What the exercise asks:
Would you retype, word for word, the line with "Instruction: Uncheck 여유 under 주차상황" and each line after it to the end of the entries below, leaving the pictures out?

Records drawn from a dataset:
•••••
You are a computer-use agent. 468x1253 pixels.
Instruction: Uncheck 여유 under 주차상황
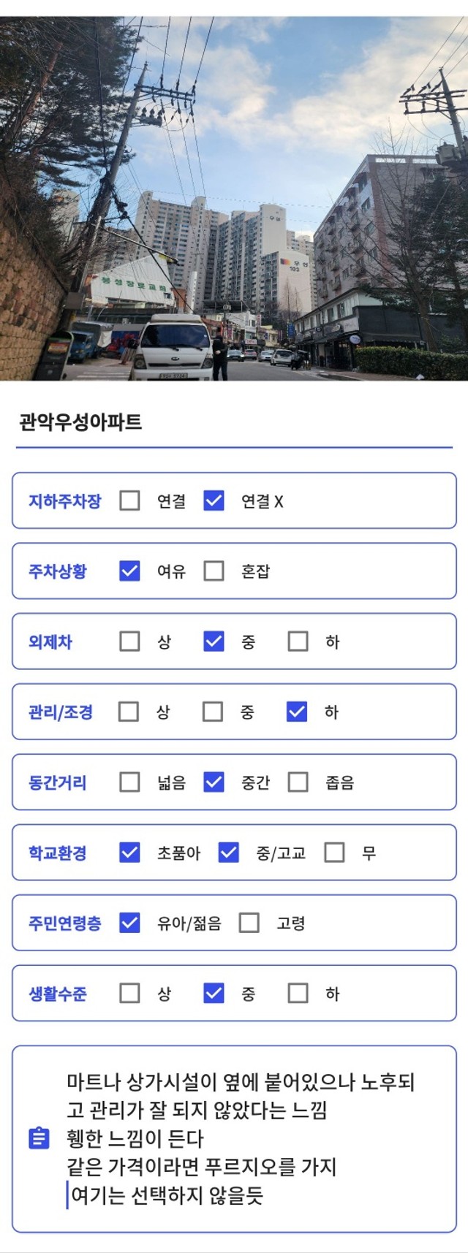coord(129,571)
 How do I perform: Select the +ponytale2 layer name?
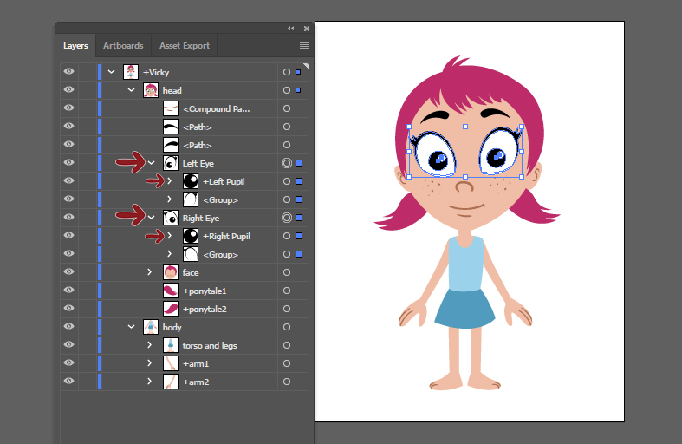[x=205, y=309]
•••••
Solved exercise:
Instruction: Uncheck 여유 under 주차상황
coord(129,571)
 How do I perform: Select the +ponytale2 layer name?
[x=205, y=309]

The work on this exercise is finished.